Lee v The State of Western Australia
[2023] WASCA 97
JURISDICTION : SUPREME COURT OF WESTERN AUSTRALIA
TITLE OF COURT : THE COURT OF APPEAL (WA)
CITATION: LEE -v- THE STATE OF WESTERN AUSTRALIA [2023] WASCA 97
CORAM: VAUGHAN JA
HALL JA
HEARD: 31 MAY 2023 & 16 JUNE 2023
DELIVERED : 16 JUNE 2023
PUBLISHED : 16 JUNE 2023
FILE NO/S: CACV 56 of 2023
BETWEEN: JEFFREY STEWART LEE
Appellant
AND
THE STATE OF WESTERN AUSTRALIA
Respondent
ON APPEAL FROM:
Jurisdiction : SUPREME COURT OF WESTERN AUSTRALIA
Coram: LUNDBERG J
File Number : CIV 2011 of 2022
Catchwords:
Appeals - Practice and procedure - Application for stay of hearing and determination in General Division pending determination of appeal - Appellate interlocutory intervention in ongoing primary proceedings - Stay refused
Appeals - Practice and procedure - Application for leave to appeal - Leave to appeal refused
Legislation:
Bankruptcy Act 1966 (Cth), s 60(2), s 60(4)
Result:
Application for stay dismissed
Application for leave to appeal dismissed
Appeal dismissed
Category: B
Representation:
Counsel:
| Appellant | : | In person |
| Respondent | : | J Berson |
Solicitors:
| Appellant | : | In person |
| Respondent | : | State Solicitor's Office |
Case(s) referred to in decision(s):
Gerlach v Clifton Bricks Pty Ltd [2002] HCA 22; (2002) 209 CLR 478
Hancock Prospecting Pty Ltd v Wright Prospecting Pty Ltd [2019] WASCA 141
House v The King [1936] HCA 40; (1936) 55 CLR 499
Lee v The State of Western Australia [2023] WASC 182
Nikolaidis v Legal Services Commissioner [2005] NSWCA 91
NRW Contracting Pty Ltd v Cliffs Asia Pacific Iron Ore Pty Ltd [2020] WASCA 107
Thomson v Young [2013] NSWCA 300
REASONS OF THE COURT:
Overview
This appeal came to a hearing on 16 June 2023 on a registrar's notice to attend dated 8 June 2023. The registrar's notice provided for the hearing of two matters. First, for consideration of the appellant's application in an appeal dated 28 May 2023 for a stay. Second, for consideration of the appellant's application for leave to appeal.

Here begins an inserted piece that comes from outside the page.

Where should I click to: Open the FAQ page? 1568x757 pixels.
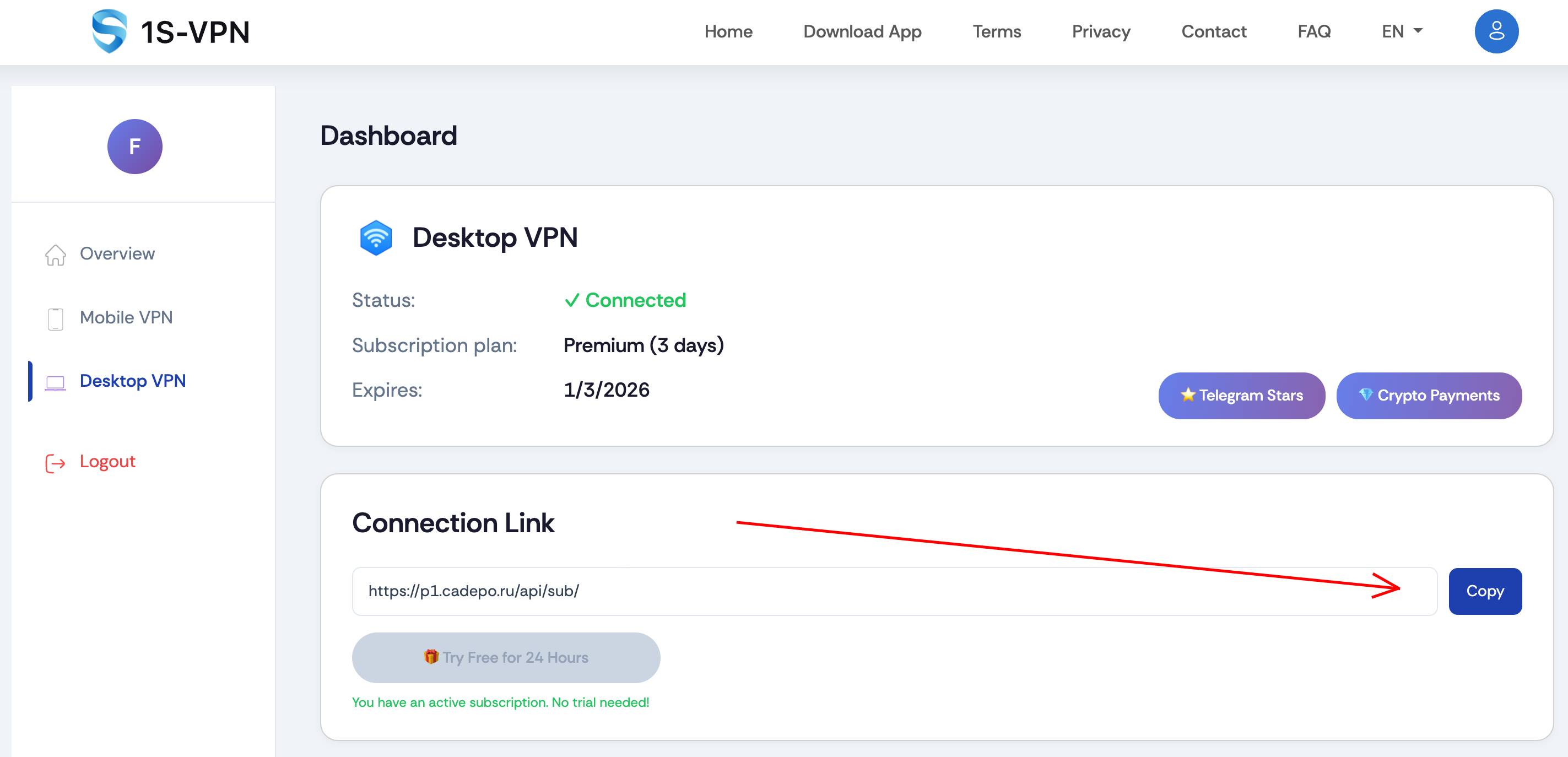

After hearing from the appellant, Jeffrey Lee, we made orders that:
1.The appellant's application in an appeal dated 28 May 2023 is dismissed.
2.The appellant's application for leave to appeal against the orders of Lundberg J made 24 May 2023 in Supreme Court of Western Australia action CIV/2011/2022 is dismissed.
3.The appeal against the orders of Lundberg J made 24 May 2023 in Supreme Court of Western Australia action CIV/2011/2022 is dismissed.
4.The appellant pay the respondent's costs of the application dated 28 May 2023 and the appeal, including any reserved costs, fixed in the amount of $2000.
We informed the parties that we would give written reasons for our orders. These are our reasons.
Background
In the primary proceedings (action CIV/2011/2022) Mr Lee, a legal practitioner acting for himself, seeks orders for pre-action discovery pursuant to O 26A r 4 of the Rules of the Supreme Court 1971 (WA) against the State of Western Australia. For reasons detailed in an originating summons dated 25 September 2022 Mr Lee claims that the State may have breached s 4 and s 26 of the Freedom of Information Act 1992 (WA) in relation to an application he made under the Act. In an amended originating summons, filed 24 October 2022, Mr Lee alleged that he may have various causes of action.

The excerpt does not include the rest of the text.